> **Required action**
Find all lines below containing the string "computer" and return them.

-------------------------

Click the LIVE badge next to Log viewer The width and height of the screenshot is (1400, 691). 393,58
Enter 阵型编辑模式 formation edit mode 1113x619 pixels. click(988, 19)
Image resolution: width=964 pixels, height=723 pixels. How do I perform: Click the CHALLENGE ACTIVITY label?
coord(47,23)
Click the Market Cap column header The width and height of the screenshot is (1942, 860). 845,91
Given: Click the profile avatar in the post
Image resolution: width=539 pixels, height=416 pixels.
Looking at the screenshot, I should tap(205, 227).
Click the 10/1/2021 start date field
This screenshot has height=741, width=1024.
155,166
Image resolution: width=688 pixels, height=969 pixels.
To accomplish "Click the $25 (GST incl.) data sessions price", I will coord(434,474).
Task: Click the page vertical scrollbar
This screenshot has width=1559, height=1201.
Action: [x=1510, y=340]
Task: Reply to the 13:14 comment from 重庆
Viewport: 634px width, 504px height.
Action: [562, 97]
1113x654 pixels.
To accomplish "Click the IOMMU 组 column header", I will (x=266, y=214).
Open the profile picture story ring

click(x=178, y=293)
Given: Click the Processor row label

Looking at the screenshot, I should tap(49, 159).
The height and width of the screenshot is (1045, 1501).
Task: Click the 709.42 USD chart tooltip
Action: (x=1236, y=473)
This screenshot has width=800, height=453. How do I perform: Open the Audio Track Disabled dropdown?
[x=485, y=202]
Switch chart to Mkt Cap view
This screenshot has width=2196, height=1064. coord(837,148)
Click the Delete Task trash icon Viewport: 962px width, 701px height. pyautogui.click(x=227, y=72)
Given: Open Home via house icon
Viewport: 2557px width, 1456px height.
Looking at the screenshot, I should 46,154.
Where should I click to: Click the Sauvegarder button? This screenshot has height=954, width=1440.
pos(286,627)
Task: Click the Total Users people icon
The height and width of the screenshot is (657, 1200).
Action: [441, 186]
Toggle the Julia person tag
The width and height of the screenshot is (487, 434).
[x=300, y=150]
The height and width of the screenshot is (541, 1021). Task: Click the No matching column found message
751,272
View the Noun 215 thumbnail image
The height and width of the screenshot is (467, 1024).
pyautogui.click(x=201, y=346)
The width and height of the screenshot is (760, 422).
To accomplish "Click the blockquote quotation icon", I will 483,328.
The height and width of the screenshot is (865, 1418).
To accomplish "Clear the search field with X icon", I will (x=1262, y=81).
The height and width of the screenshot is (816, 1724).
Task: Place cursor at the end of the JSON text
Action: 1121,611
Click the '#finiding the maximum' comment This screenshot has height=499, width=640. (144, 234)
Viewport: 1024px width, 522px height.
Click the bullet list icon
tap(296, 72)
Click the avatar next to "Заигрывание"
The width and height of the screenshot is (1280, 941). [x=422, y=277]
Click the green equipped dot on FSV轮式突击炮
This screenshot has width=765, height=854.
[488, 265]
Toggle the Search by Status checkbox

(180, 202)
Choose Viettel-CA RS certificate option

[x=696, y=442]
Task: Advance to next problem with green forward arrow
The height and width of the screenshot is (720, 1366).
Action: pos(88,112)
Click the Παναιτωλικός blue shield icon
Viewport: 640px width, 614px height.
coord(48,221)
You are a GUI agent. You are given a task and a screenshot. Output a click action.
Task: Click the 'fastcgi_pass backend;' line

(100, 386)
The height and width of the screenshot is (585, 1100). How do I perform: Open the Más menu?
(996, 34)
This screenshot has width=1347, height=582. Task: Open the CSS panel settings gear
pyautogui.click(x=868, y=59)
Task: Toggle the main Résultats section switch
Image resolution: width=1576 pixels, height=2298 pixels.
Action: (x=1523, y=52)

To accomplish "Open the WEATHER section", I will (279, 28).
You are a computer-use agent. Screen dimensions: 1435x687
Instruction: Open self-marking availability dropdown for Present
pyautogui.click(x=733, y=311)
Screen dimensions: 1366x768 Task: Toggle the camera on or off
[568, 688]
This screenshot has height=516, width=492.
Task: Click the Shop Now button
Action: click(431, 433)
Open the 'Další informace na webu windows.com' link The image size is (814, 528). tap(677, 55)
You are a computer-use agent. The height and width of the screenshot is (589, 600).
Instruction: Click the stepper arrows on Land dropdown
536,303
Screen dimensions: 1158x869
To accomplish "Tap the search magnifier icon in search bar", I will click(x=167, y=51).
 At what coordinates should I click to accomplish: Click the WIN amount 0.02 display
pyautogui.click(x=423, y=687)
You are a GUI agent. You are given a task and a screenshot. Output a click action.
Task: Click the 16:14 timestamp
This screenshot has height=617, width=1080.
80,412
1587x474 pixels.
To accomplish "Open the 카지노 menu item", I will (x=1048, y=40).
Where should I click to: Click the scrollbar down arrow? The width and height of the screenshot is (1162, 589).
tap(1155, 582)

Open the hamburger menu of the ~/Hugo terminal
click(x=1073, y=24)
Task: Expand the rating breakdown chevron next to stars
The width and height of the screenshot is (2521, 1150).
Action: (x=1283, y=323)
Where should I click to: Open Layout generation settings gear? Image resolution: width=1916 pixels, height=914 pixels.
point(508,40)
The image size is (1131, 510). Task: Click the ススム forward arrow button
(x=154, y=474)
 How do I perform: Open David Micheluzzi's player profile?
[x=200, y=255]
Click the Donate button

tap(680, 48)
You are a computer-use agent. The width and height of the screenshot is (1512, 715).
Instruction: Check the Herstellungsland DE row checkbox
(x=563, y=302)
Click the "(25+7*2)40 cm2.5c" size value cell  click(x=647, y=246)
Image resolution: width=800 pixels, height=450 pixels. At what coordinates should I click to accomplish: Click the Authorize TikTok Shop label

-------------------------

> **The completed task**
You are a computer-use agent. Screen dimensions: 1435x687
You are a computer-use agent. The height and width of the screenshot is (589, 600).
You are a computer-use agent. The width and height of the screenshot is (1512, 715).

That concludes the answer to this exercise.